3. Le temps passe vraiment, vraiment lentement quand vous avez mal.
Vous avez déjà remarqué à quel point le temps passe douloureusement lentement quand vous êtes assis blessé dans un hôpital ? Ou lorsque vous avez une migraine et que vous attendez que l’antidouleur fasse effet ? Les mêmes règles s’appliquent lorsque vous êtes en pleine agonie émotionnelle.
« Le temps guérit toutes les blessures » est comme une gifle dans le visage lorsque les minutes ressemblent à des heures, les heures à des jours, et les jours, eh bien …
4. Les jours peuvent tous saigner ensemble.
On a constaté qu’un processus de mémoire autobiographique appelé biais de mémoire sur-général (OGM) joue un rôle dans le deuil, en particulier le deuil qui se prolonge. L’OGM est la tendance à considérer son passé en termes de généralités, par opposition à des événements spécifiques. Cela peut entraîner des sentiments de désespoir et une incapacité à imaginer des expériences futures positives, car les souvenirs heureux du passé sont difficiles à rappeler en détail.
5. Le traumatisme est littéralement intemporel.
Comme nous l’avons mentionné précédemment, les morts traumatiques sont généralement plus difficiles à guérir en raison de la façon dont les expériences traumatiques sont traitées et stockées en tant que souvenirs par le cerveau. Lorsqu’un souvenir traumatique fait surface – comme c’est souvent le cas sous la forme de flashbacks, de cauchemars ou de pensées et d’images intrusives – pour le cerveau, ils se produisent en ce moment même.
Cela peut encore être le cas longtemps après que l’événement déclencheur soit passé.
Pour se remettre d’un traumatisme, le cerveau doit apprendre à rester au moins partiellement dans l’expérience présente – ce qui nécessite souvent une aide thérapeutique sous la forme d’un conseil de groupe ou individuel.
6. La » vérité » de l’affirmation, même lorsqu’elle est vraie, dépend entièrement de ce que vous entendez par » guérir « .
Nous avons parlé de la nature du temps, mais qu’en est-il de la nature des blessures ? Quel type particulier de blessure est un deuil majeur, et à quoi ressemblerait-il lorsqu’il guérira ? S’agit-il d’une coupure qui guérit complètement ? D’une vilaine brûlure qui aura toujours l’air un peu marbré et bizarre ? D’une entaille profonde qui laisse une vilaine cicatrice ? D’une amputation ? Je ne peux pas vous donner la réponse, parce que…

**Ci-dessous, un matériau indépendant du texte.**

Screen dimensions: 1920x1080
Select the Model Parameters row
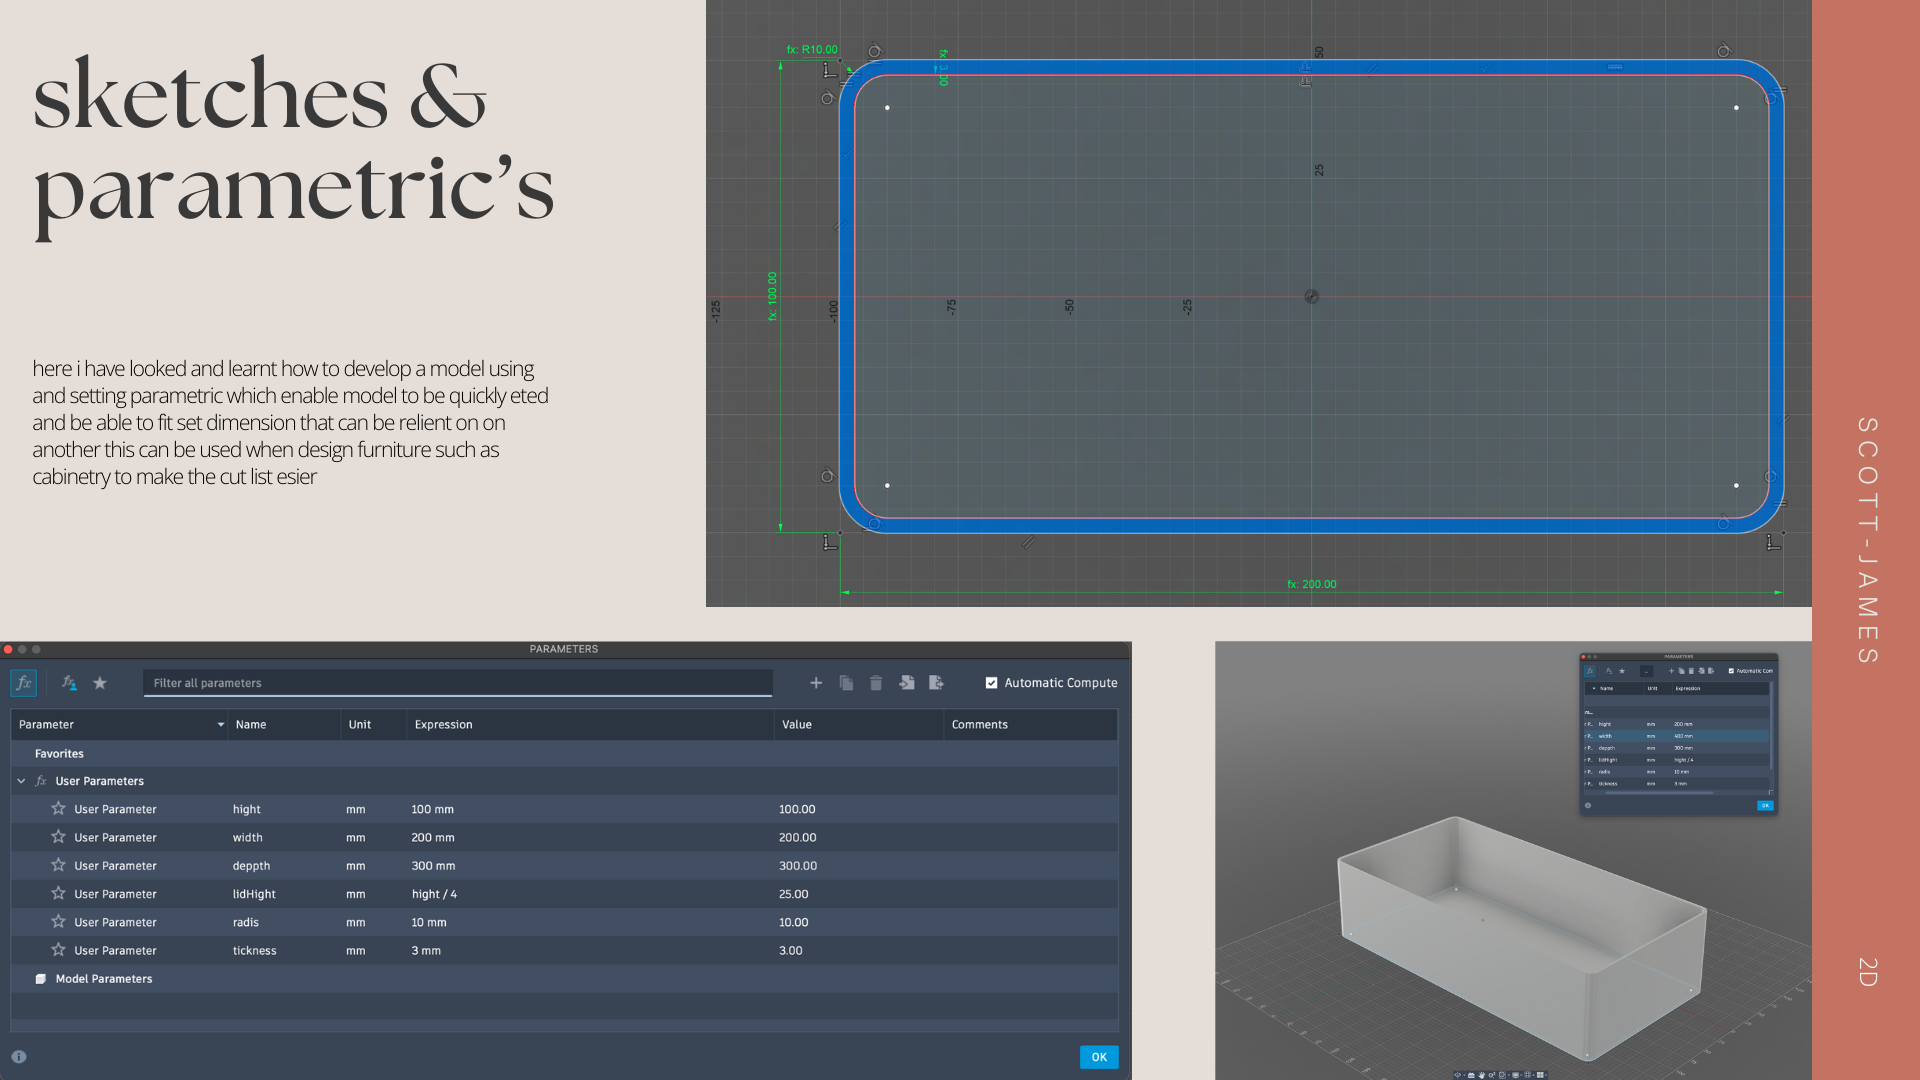[104, 979]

7. Personne ne peut vous dire à quoi ressemblera votre expérience unique de la perte.
Nous avons tous une idée de la façon dont se déroule un deuil, et à moins d’avoir nos propres expériences, elles sont souvent un méli-mélo d’hypothèses recueillies dans les films, la culture pop et les anecdotes. Souvent, ces hypothèses impliquent simplement beaucoup de pleurs. Il est rare de voir une représentation exacte d’un deuil en colère ou d’un deuil engourdi, mais ce sont aussi des expériences très courantes. Même lorsque nous avons nos propres expériences, elles peuvent ne pas être très utiles lorsque nous tentons de réconforter quelqu’un d’autre. Parce que même si tous les deuils partagent des similitudes essentielles – ils font mal – le deuil de chaque personne est différent.

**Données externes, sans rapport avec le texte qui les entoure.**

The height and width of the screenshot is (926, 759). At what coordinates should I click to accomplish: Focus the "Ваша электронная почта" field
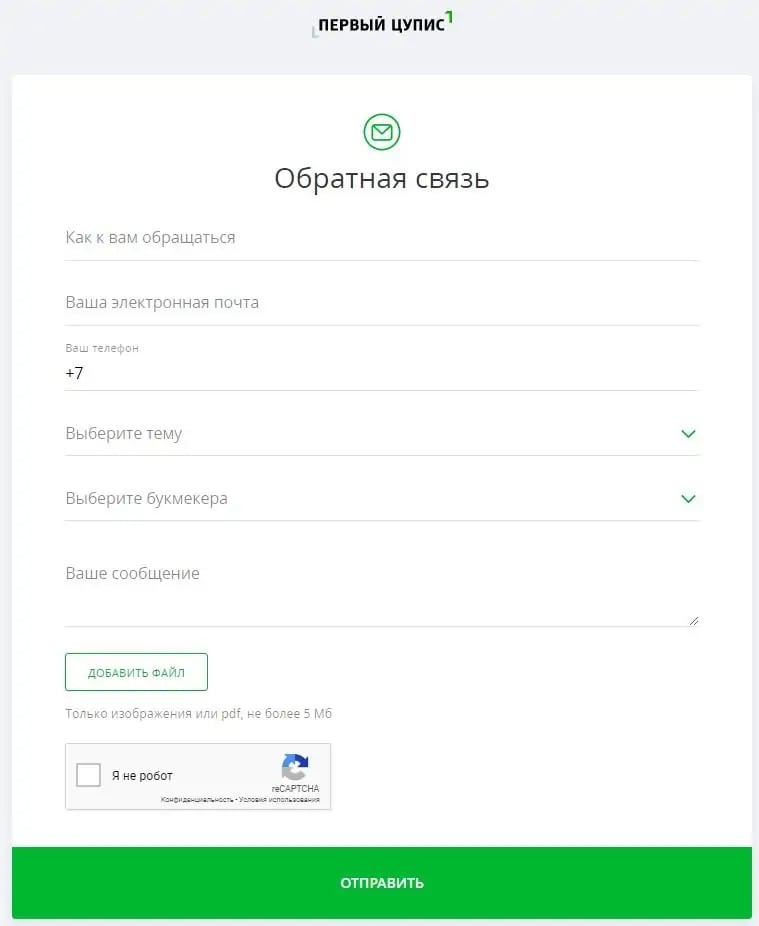[x=382, y=303]
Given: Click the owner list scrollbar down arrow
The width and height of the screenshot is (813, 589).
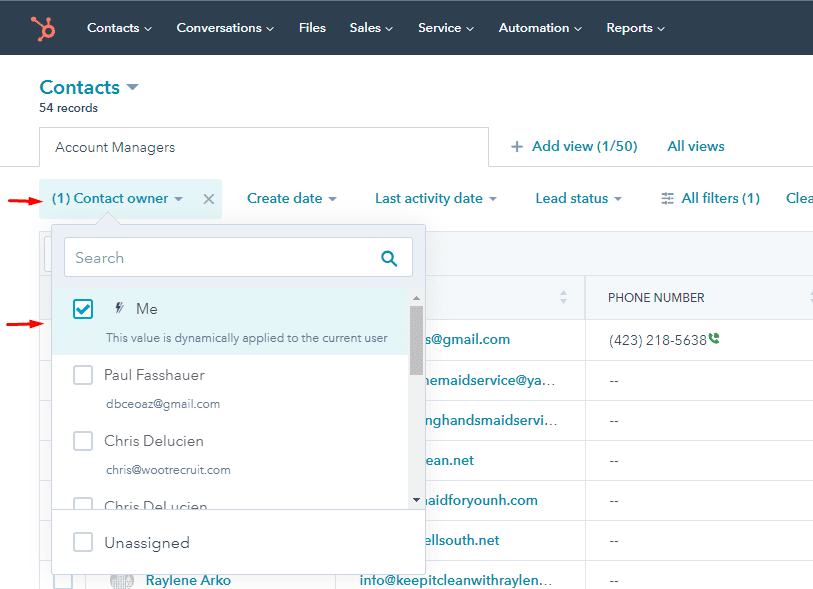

Donc le temps peut, en effet, vous guérir, et le fera probablement, même si ce n’est pas un chemin droit. Mais à quoi ressemblera cette guérison, combien de temps cela prendra, et ce que vous penserez et ressentirez et ferez et vivrez en cours de route, personne ne peut le dire. Votre chagrin vous appartient, et personne ne peut vous dire ce qui va se passer. J’imagine que c’est une pensée à la fois réconfortante et déconcertante.
Mais là encore, peut-être pas.
Après tout, je ne peux pas parler pour vous.